WHAT NEEDS TO BE DONE >>
If a line in the data below holds the word "screenshot", copy it.

"""

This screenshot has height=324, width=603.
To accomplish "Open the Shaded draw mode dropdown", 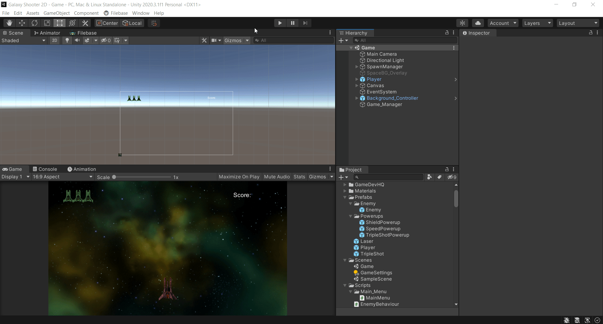I will pos(24,40).
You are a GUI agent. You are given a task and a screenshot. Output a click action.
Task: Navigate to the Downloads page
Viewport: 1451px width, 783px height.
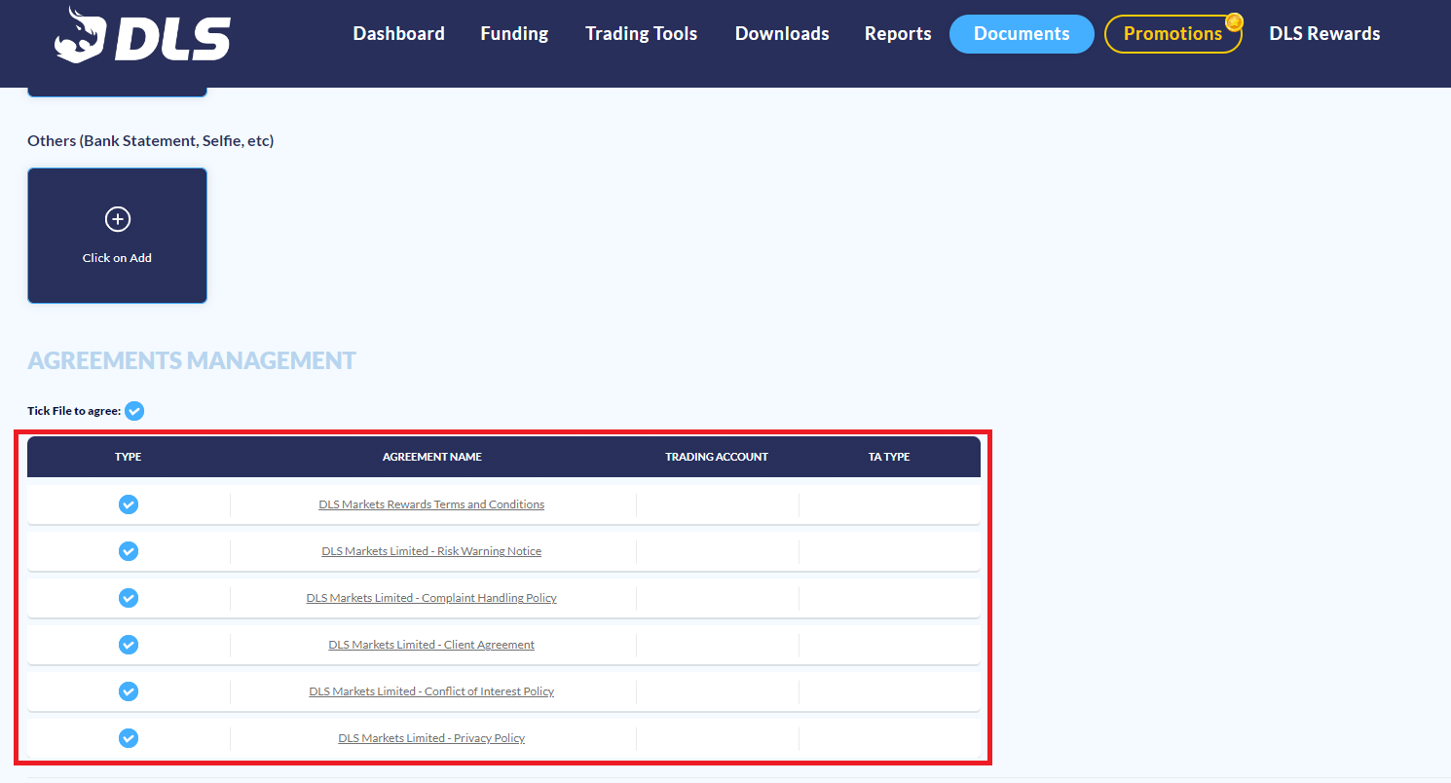point(782,34)
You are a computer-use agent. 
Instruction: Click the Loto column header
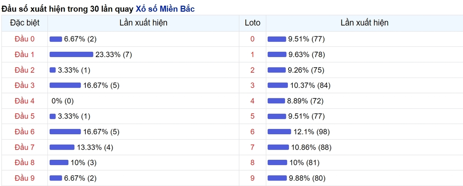[x=253, y=23]
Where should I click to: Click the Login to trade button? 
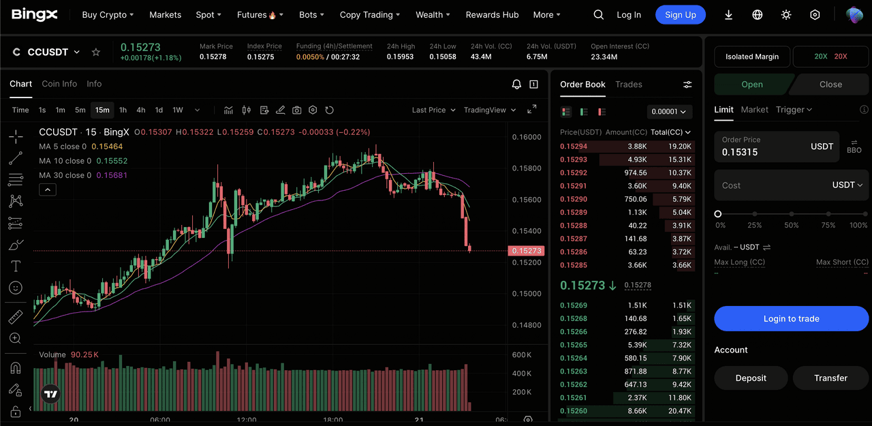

"""

ANSWER SECTION >>
This screenshot has height=324, width=603.
You are a GUI agent. You are given a task and a screenshot. Output a click action.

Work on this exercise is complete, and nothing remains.